Show, in full, each line of the data that contains "beside".

■ Collection entries:
+--

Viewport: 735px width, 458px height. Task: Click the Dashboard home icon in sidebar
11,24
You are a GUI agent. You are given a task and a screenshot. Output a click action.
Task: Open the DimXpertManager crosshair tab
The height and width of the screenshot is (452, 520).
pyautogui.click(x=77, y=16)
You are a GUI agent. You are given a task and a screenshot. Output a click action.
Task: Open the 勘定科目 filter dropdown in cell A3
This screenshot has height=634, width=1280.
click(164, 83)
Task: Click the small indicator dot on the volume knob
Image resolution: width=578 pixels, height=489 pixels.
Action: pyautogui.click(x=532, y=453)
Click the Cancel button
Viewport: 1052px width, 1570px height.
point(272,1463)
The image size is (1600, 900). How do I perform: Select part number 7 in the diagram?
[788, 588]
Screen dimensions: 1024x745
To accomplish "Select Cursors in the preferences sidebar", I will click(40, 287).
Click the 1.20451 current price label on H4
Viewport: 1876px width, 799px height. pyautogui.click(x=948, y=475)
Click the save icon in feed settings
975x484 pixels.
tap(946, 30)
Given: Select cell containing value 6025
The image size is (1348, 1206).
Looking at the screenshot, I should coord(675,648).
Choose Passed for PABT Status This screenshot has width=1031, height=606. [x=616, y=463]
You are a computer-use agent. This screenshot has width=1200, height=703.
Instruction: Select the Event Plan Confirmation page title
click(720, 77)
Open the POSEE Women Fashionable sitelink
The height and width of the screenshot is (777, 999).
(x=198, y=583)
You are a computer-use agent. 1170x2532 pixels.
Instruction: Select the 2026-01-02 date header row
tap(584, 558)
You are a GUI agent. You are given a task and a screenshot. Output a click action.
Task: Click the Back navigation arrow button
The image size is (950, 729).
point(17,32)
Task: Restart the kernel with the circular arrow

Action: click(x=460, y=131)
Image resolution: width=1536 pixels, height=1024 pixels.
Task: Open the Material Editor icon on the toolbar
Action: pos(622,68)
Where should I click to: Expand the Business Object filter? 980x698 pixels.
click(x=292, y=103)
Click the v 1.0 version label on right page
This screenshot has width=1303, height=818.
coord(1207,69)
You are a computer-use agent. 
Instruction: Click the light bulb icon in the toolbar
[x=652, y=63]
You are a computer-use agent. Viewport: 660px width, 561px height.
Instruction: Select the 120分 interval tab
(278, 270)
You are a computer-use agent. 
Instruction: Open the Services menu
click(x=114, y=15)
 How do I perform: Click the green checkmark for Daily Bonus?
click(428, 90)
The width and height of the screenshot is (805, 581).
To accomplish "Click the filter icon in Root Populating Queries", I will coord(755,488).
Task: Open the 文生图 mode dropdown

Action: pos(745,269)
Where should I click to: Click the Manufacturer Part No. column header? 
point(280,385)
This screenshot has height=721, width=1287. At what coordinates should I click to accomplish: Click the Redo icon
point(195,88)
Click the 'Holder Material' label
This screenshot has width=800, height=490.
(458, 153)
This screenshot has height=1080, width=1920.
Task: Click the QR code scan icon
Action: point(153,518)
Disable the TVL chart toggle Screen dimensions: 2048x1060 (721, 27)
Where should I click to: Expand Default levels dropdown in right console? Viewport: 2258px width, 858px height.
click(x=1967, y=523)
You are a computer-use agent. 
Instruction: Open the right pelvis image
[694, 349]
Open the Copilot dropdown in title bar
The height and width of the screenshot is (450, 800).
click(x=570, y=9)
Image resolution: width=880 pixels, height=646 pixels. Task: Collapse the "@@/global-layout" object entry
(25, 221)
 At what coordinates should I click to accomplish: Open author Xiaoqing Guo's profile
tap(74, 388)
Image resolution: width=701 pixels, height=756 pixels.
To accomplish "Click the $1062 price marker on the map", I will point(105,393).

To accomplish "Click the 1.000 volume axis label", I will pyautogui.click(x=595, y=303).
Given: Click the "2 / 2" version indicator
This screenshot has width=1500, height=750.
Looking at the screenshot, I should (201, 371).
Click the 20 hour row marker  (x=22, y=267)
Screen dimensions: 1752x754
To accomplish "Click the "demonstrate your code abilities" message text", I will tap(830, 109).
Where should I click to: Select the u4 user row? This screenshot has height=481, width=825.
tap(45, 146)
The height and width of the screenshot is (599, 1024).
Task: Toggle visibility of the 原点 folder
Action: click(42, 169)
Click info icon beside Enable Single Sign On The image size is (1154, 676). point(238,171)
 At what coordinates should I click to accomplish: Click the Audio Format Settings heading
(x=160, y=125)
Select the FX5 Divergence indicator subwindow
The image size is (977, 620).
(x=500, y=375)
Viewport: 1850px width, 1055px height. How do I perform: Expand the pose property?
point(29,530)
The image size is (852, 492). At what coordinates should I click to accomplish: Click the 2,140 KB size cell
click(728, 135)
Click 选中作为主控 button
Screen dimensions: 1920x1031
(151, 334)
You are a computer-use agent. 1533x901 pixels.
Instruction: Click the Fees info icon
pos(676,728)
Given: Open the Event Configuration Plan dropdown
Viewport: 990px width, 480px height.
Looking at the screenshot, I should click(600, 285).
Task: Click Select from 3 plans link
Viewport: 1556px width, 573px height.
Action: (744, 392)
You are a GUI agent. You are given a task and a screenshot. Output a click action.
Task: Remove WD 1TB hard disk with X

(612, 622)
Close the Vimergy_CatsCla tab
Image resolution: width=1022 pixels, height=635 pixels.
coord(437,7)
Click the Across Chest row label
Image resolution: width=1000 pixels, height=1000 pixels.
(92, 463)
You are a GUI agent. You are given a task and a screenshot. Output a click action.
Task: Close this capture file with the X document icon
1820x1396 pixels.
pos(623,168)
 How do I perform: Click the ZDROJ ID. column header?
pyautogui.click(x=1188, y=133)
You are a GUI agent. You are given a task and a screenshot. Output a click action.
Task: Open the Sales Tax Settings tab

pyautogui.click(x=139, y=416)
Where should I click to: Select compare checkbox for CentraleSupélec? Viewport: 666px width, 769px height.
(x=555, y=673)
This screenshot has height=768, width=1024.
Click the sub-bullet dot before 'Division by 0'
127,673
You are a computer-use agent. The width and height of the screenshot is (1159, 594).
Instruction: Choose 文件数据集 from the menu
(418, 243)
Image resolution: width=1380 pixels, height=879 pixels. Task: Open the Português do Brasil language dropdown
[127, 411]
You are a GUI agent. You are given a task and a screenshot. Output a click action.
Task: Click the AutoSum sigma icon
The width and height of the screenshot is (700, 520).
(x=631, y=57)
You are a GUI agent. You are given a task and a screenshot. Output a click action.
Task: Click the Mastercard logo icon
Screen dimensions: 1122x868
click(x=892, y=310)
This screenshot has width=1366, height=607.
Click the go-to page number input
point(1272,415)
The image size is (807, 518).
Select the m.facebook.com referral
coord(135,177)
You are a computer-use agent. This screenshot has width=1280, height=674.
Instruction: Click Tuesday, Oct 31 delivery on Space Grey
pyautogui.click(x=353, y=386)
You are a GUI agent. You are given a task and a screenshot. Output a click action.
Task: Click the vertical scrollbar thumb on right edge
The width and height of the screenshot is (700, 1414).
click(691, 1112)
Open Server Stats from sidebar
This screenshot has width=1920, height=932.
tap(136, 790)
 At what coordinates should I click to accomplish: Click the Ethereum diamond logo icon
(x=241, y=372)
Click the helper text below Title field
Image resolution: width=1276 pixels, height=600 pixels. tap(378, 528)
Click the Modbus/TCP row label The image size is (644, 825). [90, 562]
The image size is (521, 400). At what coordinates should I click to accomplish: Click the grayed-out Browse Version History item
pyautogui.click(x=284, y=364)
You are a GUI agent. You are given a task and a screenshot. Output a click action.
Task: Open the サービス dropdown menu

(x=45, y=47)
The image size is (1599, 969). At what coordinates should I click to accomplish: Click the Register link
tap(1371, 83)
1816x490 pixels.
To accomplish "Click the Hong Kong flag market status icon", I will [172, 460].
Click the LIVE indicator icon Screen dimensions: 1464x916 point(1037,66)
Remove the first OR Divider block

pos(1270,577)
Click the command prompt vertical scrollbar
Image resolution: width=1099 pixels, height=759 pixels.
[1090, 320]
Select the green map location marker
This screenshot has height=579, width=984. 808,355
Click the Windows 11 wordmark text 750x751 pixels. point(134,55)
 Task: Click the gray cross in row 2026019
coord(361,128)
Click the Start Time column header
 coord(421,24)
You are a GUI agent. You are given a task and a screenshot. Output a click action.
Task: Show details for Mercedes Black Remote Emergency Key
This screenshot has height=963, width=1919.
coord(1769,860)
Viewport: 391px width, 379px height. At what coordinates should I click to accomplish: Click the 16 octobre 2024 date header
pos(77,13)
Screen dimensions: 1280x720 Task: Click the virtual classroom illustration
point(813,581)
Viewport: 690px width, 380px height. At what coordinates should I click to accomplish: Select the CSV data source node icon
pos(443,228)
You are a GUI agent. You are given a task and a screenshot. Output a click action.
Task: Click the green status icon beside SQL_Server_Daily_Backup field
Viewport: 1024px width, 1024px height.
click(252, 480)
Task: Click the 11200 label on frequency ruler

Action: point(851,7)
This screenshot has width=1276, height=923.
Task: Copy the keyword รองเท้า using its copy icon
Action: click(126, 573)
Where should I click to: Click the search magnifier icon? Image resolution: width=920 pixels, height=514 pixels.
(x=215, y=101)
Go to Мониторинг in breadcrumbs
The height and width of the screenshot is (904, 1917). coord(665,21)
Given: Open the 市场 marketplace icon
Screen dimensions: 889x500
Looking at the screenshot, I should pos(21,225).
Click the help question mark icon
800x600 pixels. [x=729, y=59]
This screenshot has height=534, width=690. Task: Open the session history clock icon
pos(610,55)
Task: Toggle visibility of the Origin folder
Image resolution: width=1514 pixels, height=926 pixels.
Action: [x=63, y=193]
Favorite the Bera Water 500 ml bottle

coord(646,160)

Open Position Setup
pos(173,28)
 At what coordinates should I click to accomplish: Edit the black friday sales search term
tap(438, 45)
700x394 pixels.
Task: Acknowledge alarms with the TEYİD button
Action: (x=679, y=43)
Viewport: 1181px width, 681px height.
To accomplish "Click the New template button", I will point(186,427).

+--

■ Result of this task:
Click info icon beside Enable Single Sign On The image size is (1154, 676). point(238,171)
Task: Click the green status icon beside SQL_Server_Daily_Backup field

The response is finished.